(Stated problem) Copy word for word the part below that opens with the line containing "This screenshot has" and closes with the line containing "center [238, 166].", including both of those lines.

(Rows)
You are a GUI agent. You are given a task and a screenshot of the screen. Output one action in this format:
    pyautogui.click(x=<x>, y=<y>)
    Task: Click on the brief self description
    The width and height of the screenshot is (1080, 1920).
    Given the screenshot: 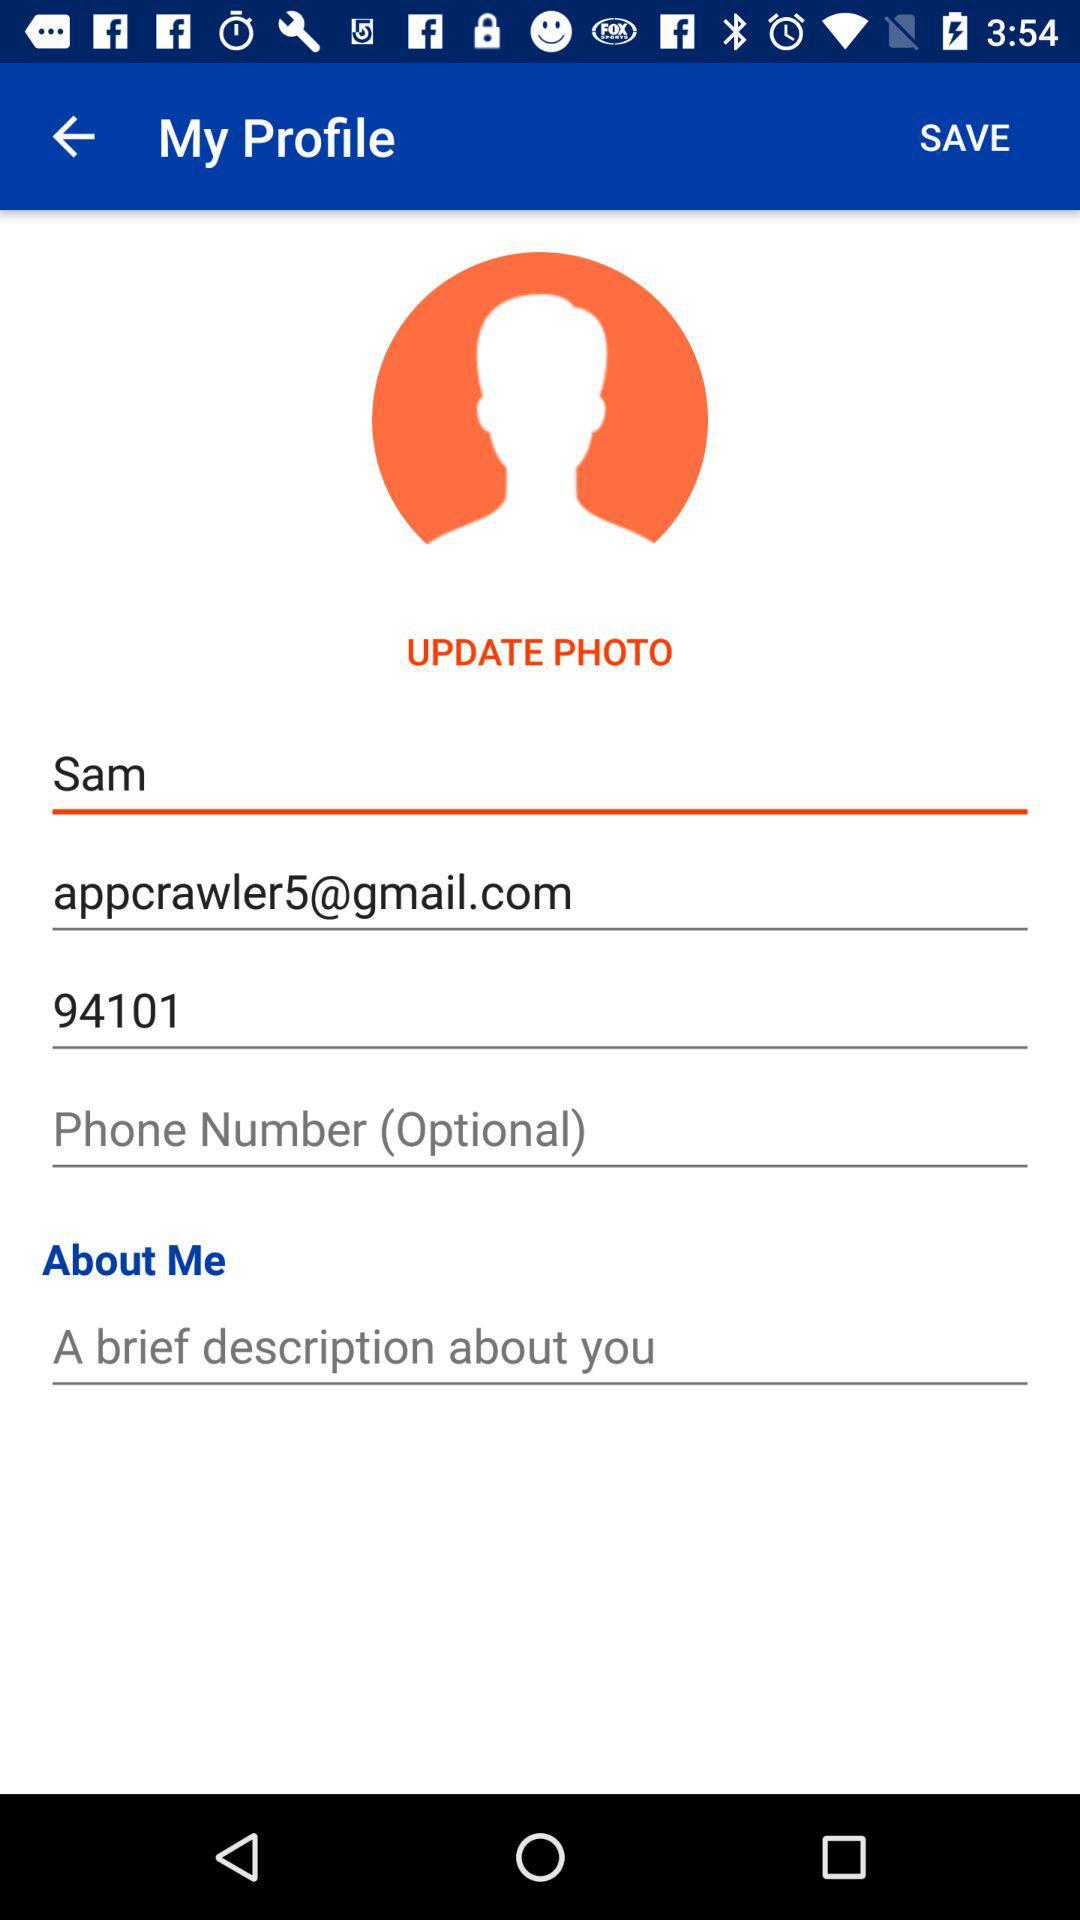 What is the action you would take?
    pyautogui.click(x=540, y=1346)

---

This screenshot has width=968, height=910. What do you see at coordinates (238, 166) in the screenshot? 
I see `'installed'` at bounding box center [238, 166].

(Reply)
This screenshot has width=968, height=910. What do you see at coordinates (238, 166) in the screenshot? 
I see `'installed'` at bounding box center [238, 166].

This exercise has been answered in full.